В сущности, вся современность, наполненная тревогой, ожиданием, внутренней и внешней борьбой, перенесена в Гринландию.
Гринландия не препятствовала сближению Грина с эпохой, а, наоборот, помогала ему лучше разглядеть ее достоинства и недостатки, «опережать естественный ход событий», быть «следопытом и разведчиком будущего», - не была башней из слоновой кости. Гром времени звучал в ней так же сильно, как в любой другой стране, обозначенной на карте. В Гринландии все происходило параллельно реально существующей действительности.
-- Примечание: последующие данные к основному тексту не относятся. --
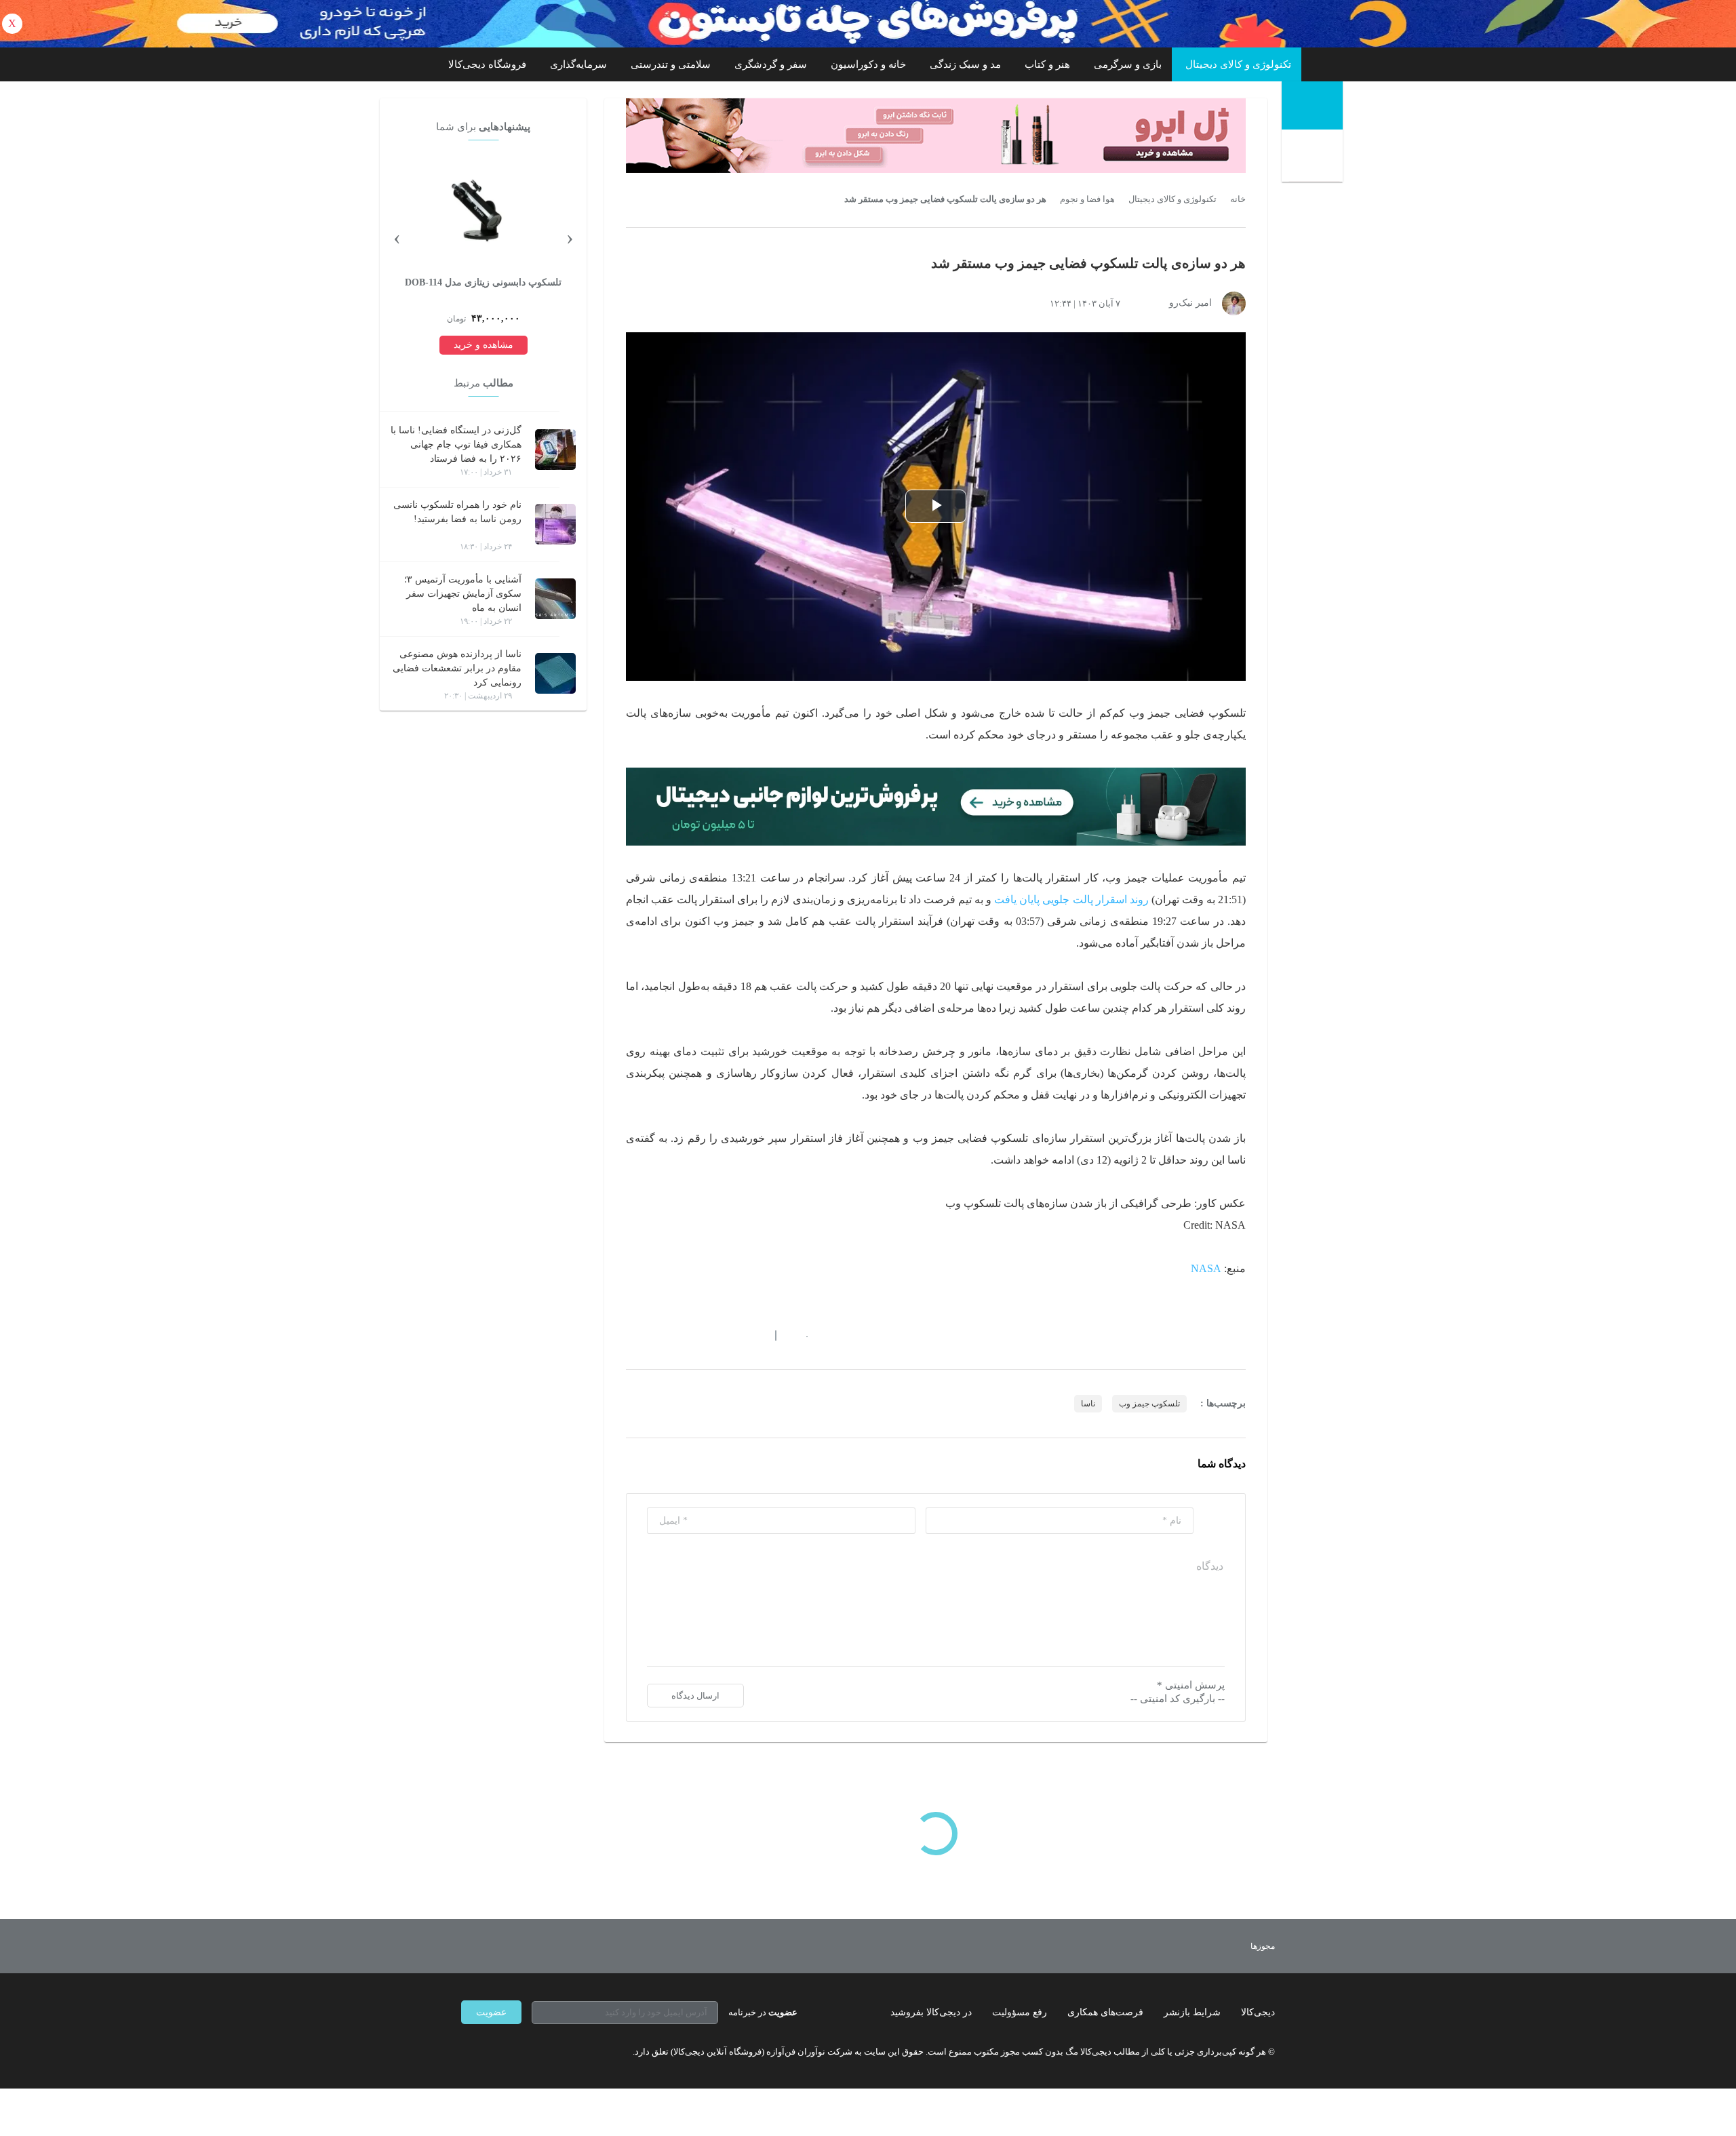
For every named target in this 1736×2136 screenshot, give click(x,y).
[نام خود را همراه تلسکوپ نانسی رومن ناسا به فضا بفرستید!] (555, 524)
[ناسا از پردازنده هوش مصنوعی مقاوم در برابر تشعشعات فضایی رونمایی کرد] (555, 673)
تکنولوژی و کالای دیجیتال (1238, 64)
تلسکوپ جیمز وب (1149, 1403)
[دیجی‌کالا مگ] (1312, 105)
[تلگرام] (466, 2051)
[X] (515, 2051)
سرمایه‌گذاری (578, 64)
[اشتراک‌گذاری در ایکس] (680, 1335)
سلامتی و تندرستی (671, 64)
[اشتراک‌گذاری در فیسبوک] (704, 1335)
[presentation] (569, 237)
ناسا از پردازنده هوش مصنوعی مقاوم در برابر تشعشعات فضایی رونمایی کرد (457, 668)
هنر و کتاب (1047, 64)
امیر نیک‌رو (1190, 303)
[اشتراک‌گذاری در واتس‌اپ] (655, 1335)
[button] (799, 1335)
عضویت (491, 2012)
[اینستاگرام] (491, 2051)
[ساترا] (1212, 1946)
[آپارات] (539, 2051)
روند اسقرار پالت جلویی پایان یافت (1071, 899)
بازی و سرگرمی (1128, 64)
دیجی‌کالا (1258, 2012)
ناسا (1088, 1403)
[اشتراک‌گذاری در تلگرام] (631, 1335)
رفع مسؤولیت (1019, 2012)
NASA (1206, 1268)
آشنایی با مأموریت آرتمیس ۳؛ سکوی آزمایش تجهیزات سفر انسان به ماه (462, 593)
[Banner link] (868, 23)
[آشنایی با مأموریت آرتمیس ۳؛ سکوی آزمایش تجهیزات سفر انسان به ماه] (555, 598)
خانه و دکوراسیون (868, 64)
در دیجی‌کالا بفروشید (931, 2012)
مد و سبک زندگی (965, 64)
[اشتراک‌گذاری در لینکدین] (729, 1335)
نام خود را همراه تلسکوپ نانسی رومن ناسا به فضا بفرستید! (457, 512)
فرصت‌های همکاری (1105, 2012)
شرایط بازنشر (1192, 2012)
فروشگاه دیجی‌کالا (487, 64)
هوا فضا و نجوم (1087, 199)
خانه (1238, 199)
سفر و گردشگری (770, 64)
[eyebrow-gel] (936, 135)
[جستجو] (1314, 157)
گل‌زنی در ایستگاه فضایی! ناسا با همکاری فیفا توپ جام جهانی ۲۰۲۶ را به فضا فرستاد (456, 444)
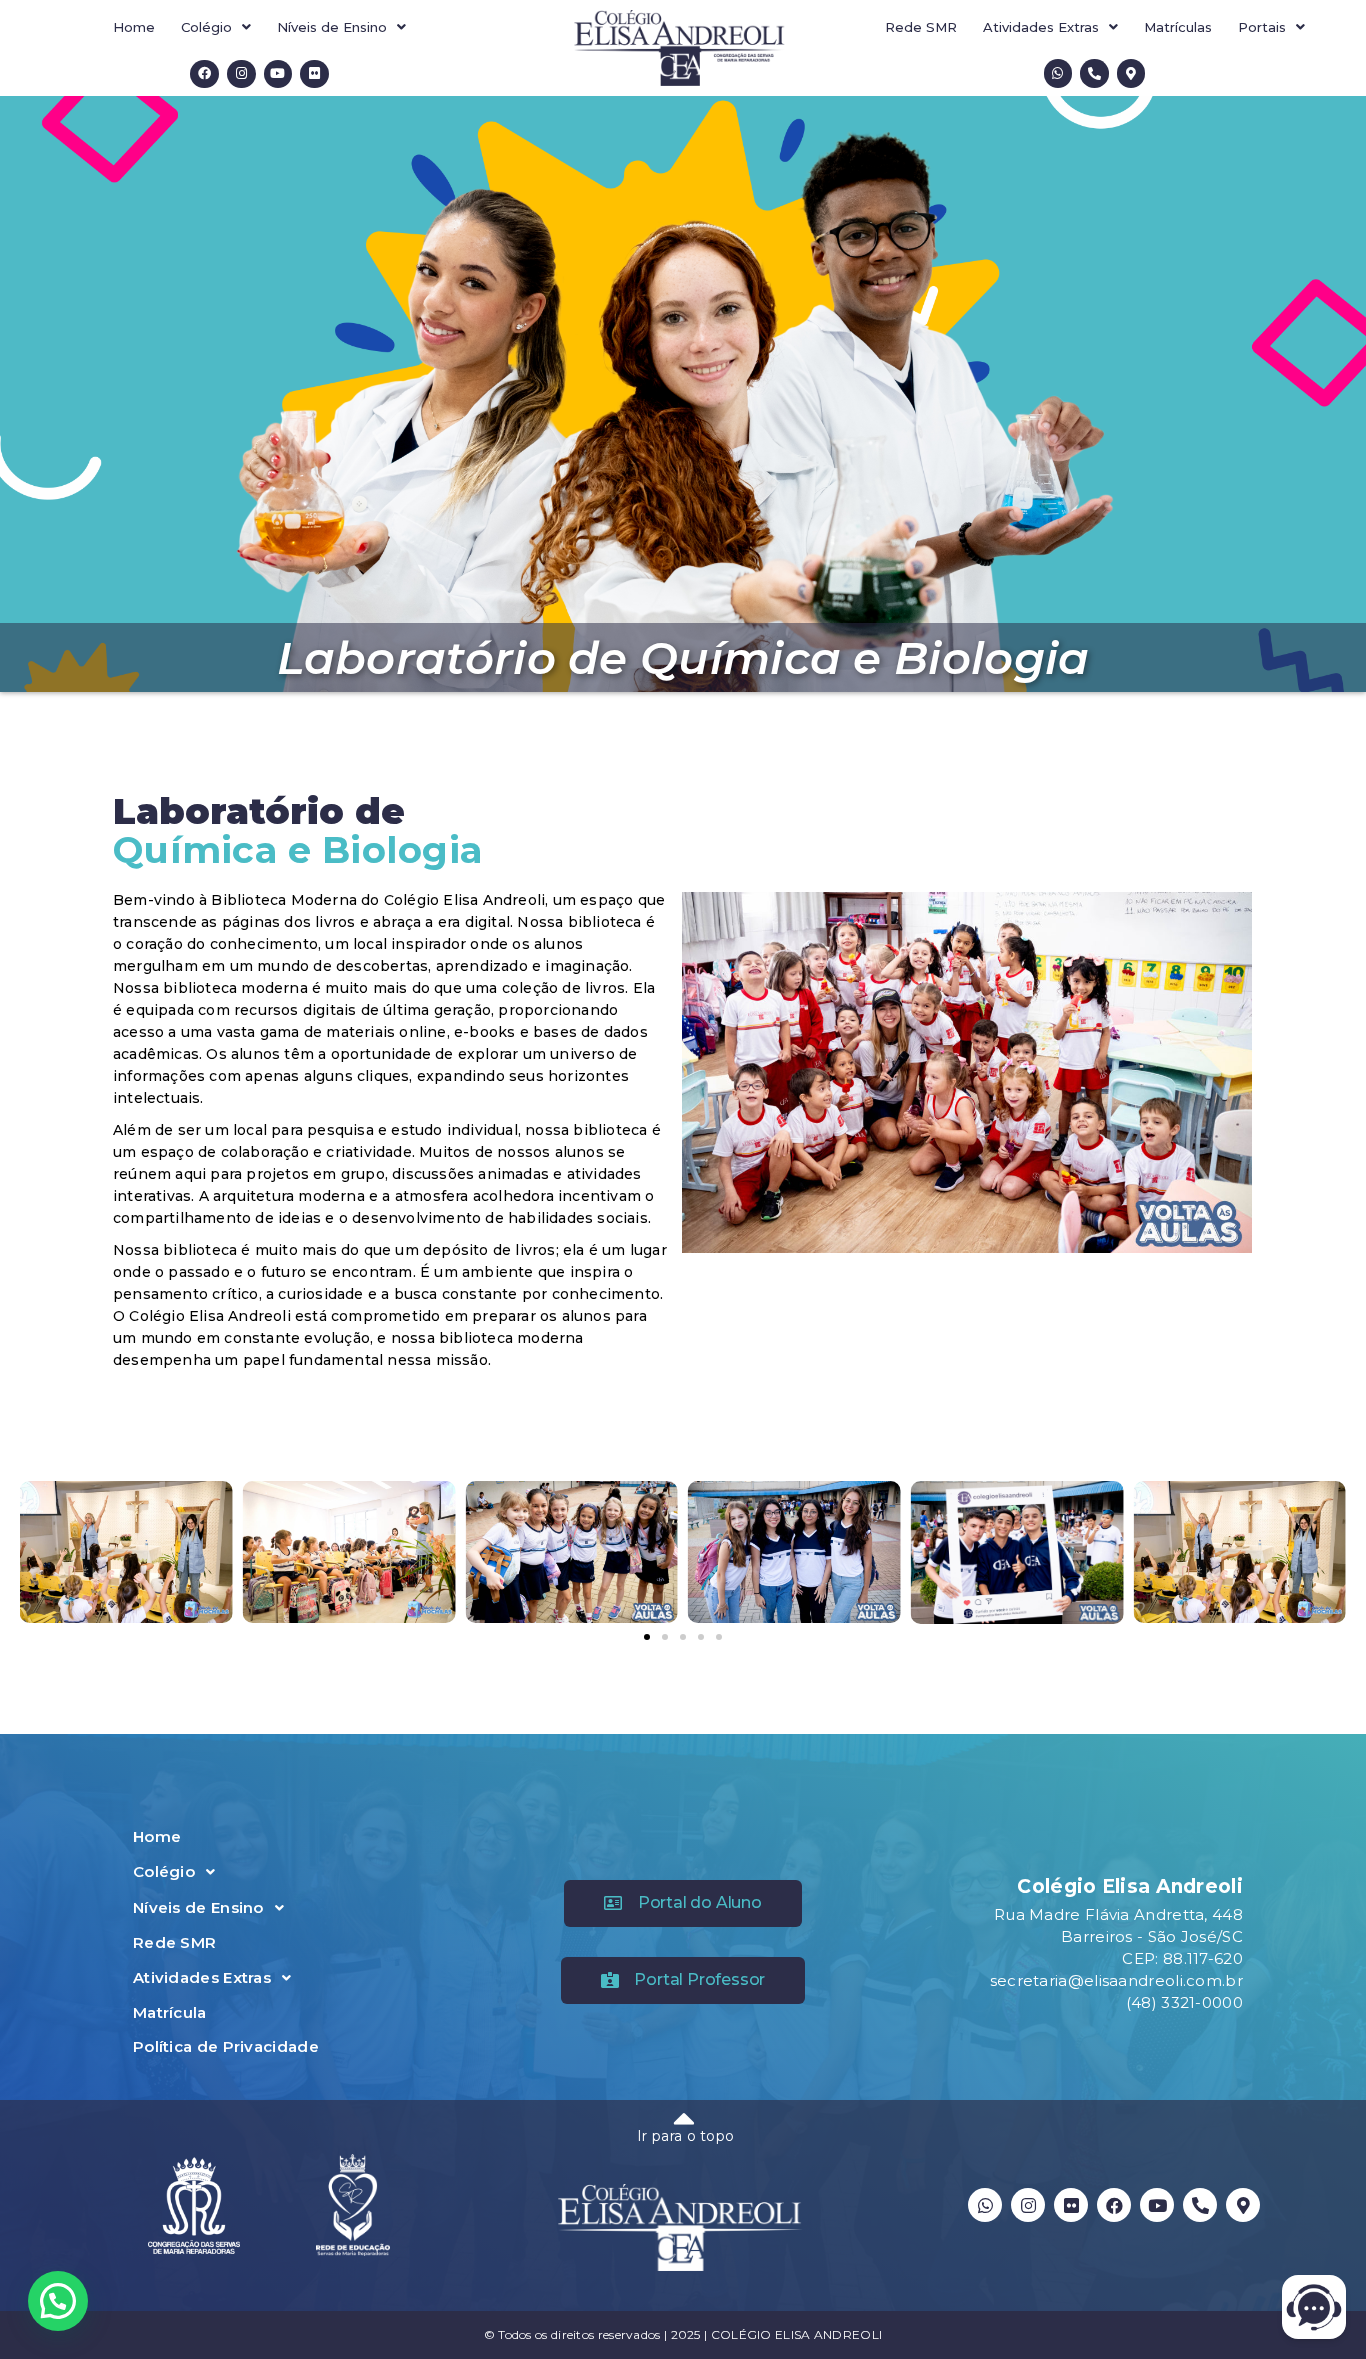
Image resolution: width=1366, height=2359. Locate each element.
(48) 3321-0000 (1184, 2002)
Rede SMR (921, 27)
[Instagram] (241, 74)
В 1920 году, в промерзлом и голодном Петрограде, жители которого с надеждой заглядывали в сводки с фронтов гражданской войны, Грин написал книгу, которой суждено было бросить якорь в миллионах сердец. «„Алые паруса", - сказал Виктор Шкловский, живший в то время рядом с Грином в Доме искусств, - везли груз надежды в завтрашний день».
В предисловии к книге «Алые паруса», вышедшей в 1944 году в «Военмориздате», в Библиотеке краснофлотца, Константин Паустовский писал: «Сейчас, в дни войны, когда наша победа и будущее зависят от нашего мужества, от преданности Родине, от нашей культурности и силы, книги Грина, помогающие нам воспитывать в себе эти качества, являются по сути своей подлинными оборонными и боевыми книгами».
PAGE 7
В середине двадцатых годов в печати проходила острая дискуссия о нравственном облике современного молодого человека. Разлагающее влияние нэпа чувствовалось очень сильно. Одним из первых тревогу забил Грин. Нравственный облик человека - это одна из основных тем Грина в двадцатые годы. В спешке, в круговерти идейных схваток, может быть, не все современники заметили высокий нравственный накал гриновских книг, ведь принято было смотреть на Грина как на писателя, стоявшего в стороне от вопросов времени. «Какая чепуховая легенда! - страстно восклицает Л. Рахманов в заметке «Земной или неземной». - Грин - над схваткой. Да он один из самых озабоченных человеческими бедами писателей… Вот уж кого не назовешь добреньким утешителем. Его книги по большей части грустны и тревожны. Кристально, пронзительно чистые, они не лелеют, не успокаивают - они волнуют нас своей недостижимо высокой нравственной красотой».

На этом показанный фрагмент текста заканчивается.